L’épineuse question du coût de la décarbonation

Une facture énergétique élevée

La question du financement du plan énergétique induit forcément à s’interroger sur les coûts d’une complète décarbonation du secteur électrique. L’éolien offshore reste en effet à l’heure actuelle la plus chère des principales énergies renouvelables (EnR). Son coût n’a ainsi diminué que de 20 % depuis 2012 contre 75 % pour le solaire.

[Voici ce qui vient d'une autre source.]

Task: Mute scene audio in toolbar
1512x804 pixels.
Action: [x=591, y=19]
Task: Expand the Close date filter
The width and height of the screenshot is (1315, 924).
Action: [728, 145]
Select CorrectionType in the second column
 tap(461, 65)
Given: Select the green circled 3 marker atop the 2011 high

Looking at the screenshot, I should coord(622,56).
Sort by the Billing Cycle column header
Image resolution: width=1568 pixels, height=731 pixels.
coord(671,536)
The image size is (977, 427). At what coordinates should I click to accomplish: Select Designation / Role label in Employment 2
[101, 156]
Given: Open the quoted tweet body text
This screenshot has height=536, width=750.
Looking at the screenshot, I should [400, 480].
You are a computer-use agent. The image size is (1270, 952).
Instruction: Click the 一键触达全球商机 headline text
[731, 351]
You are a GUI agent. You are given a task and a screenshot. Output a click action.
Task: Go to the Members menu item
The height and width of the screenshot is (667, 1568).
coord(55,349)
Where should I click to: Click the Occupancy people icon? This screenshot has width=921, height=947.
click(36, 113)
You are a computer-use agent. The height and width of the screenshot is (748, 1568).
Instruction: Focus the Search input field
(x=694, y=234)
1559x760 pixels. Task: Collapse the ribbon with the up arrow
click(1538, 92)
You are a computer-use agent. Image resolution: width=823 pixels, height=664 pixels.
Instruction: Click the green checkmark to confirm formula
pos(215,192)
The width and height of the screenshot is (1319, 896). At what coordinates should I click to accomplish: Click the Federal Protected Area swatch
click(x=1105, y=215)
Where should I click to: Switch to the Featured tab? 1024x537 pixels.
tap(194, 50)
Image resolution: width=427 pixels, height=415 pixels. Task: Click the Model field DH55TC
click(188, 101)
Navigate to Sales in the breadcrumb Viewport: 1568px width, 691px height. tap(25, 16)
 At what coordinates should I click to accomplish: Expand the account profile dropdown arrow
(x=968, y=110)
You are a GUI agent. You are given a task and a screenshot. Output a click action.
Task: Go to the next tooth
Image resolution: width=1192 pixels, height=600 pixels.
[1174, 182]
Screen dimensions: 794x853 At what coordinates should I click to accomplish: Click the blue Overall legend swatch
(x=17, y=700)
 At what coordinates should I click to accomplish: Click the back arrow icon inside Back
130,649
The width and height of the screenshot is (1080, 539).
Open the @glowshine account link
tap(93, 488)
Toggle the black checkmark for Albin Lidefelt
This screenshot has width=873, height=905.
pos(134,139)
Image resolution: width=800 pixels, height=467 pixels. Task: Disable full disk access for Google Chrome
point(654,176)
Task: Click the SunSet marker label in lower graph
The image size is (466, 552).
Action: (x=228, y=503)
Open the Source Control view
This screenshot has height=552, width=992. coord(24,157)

De fait, le gouvernement britannique s’expose à une forte augmentation de la facture énergétique payée par les ménages. C’est pourquoi Londres a décidé d’allouer près de 7 milliards de livres à un programme d’aides aux foyers modestes. Le gouvernement britannique compte également s’appuyer sur la concurrence pour faire baisser les prix. Or, dans un environnement déjà concurrentiel, cette mesure risque d’avoir peu d’effets sur les prix payés par le consommateur.

La problématique de la stabilité des réseaux électriques

Outre l’augmentation des prix, décarboner rapidement le secteur électrique entraînera des changements dans la gestion des réseaux électriques. La forte pénétration de l’énergie éolienne offshore intermittente pourrait ainsi déséquilibrer les réseaux aux heures de pointe. Cette année, déjà, l’opérateur du réseau avait dû faire appel à des centrales à charbon comme capacité de réserve.

Afin de maintenir la stabilité des réseaux, le libre blanc énergétique britannique propose de s’appuyer sur l’énergie nucléaire. Ainsi, Londres a décidé d’ouvrir une nouvelle centrale à Sizewell pour un coût de 22 milliards d’euros. On peut toutefois douter qu’un tel projet puisse être opérationnel avant 2030 vu les retards récurrents dans ce secteur.

Par conséquent, il existe un vrai risque quant à l’équilibre des réseaux électriques d’ici à 2030. D’autant plus que le plan ne prévoit pas d’efforts en matière de modernisation de ces réseaux. Cette problématique traduit en tout cas les nombreuses incertitudes entourant le plan britannique.